You can find the PyOpenCL equivalent of each NumPy math operation [here](https://documen.tician.de/pyopencl/array.html).

In [None]:
import pyopencl.clmath as clmath

An elementwise operation

In [None]:
y_gpu = 2 * clmath.sin(x_gpu) + clmath.exp(x_gpu)
print(type(y_gpu))

A reduction operation.

In [None]:
z_cpu = np.sum(x_cpu)
z_gpu = cl_array.sum(x_gpu)
print(z_cpu, type(z_cpu), z_gpu, type(z_gpu))

Transfer data back to the CPU

In [None]:
y_cpu = y_gpu.get()
z_cpu = z_gpu.get()
print(type(y_cpu), type(z_cpu))

We can do the same using manually defined low level C kernels

In [None]:
source_str = r"""
__kernel
void elementwise(
    __global const double* x, 
    __global double* y)
{
    int i = get_global_id(0);
    y[i] = 2 * sin(x[i]) + exp(x[i]);
}
"""

Build and load the kernel function

In [None]:
prg = cl.Program(context, source_str).build()
elementwise_kernel = prg.elementwise

Define an output array on the GPU

In [None]:
y_gpu_2 = cl_array.zeros_like(x_gpu)

To call the kernel function we define the thread block size and the number of blocks.

In [None]:
grid_size = len(x_cpu)
workgroup_size = 1

In [None]:
elementwise_kernel(queue, (grid_size,), (workgroup_size,), x_gpu.data, y_gpu_2.data)

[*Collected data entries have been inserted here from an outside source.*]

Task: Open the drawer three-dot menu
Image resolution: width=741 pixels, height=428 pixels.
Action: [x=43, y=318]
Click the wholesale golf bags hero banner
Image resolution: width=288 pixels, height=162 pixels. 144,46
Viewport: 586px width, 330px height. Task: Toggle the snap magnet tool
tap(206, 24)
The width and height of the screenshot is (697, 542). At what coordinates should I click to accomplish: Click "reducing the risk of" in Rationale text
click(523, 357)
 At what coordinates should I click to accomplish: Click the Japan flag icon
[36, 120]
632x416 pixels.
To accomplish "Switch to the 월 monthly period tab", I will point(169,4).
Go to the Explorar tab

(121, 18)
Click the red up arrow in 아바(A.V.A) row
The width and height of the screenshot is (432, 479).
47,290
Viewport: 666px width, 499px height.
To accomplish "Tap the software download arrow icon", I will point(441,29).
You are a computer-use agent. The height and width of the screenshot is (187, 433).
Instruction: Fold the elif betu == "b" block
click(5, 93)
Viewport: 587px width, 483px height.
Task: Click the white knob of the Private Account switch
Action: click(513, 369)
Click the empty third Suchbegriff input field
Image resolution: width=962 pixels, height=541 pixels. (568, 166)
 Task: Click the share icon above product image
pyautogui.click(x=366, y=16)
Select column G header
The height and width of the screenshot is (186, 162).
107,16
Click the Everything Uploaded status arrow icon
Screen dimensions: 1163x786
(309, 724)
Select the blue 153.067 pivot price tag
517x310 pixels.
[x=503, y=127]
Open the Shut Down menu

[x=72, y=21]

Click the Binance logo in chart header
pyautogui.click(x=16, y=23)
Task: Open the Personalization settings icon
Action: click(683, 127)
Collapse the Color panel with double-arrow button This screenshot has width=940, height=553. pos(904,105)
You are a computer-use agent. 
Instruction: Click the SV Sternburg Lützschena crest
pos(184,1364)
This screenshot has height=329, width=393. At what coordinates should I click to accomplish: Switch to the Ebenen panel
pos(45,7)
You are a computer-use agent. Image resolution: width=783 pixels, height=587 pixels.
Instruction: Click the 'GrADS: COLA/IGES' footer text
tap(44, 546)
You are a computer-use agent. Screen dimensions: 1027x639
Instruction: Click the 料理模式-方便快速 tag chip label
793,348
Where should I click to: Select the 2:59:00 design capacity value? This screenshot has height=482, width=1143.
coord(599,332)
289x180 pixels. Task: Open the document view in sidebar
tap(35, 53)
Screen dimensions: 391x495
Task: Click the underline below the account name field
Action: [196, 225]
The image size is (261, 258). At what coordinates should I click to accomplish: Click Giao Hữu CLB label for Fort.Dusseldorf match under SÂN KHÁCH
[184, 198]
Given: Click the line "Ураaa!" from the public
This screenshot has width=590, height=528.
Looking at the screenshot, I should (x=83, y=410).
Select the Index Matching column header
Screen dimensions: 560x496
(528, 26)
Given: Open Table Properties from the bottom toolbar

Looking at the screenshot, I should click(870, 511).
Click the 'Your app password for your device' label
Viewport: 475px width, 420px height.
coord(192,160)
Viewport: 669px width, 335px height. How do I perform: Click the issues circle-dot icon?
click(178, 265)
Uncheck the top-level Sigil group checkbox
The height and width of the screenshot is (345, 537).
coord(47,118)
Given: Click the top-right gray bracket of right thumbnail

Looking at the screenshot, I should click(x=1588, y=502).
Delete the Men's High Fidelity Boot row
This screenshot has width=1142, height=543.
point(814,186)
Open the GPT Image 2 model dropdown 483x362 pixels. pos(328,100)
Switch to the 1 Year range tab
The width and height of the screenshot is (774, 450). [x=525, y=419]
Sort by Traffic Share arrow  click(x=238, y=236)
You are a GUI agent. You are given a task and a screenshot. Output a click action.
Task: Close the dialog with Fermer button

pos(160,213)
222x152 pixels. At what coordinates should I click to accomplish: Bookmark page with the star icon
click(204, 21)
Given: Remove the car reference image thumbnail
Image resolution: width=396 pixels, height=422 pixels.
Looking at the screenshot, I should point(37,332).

Check that the two outputs (using the API and the C kernel) are the same.

In [None]:
y_cpu_2 = y_gpu_2.get()

In [None]:
np.allclose(y_cpu, y_cpu_2)

#### Profiling

In [None]:
queue = cl.CommandQueue(context, properties=cl.command_queue_properties.PROFILING_ENABLE)

In [None]:
prg = cl.Program(context, source_str).build()
x_buffer = cl_array.to_device(queue, x_cpu)
y_buffer = cl_array.zeros_like(x_buffer)

In [None]:
grid_size = len(x_cpu)
workgroup_size = 64

In [None]:
event = prg.elementwise(queue, (grid_size,), (workgroup_size,), x_buffer.data, y_buffer.data)
event.wait()  # synchronize
elapsed = (event.profile.end - event.profile.start)*1e-3 # convert from [ns] to [us]
print(f"GPU kernel time: {int(elapsed)} us")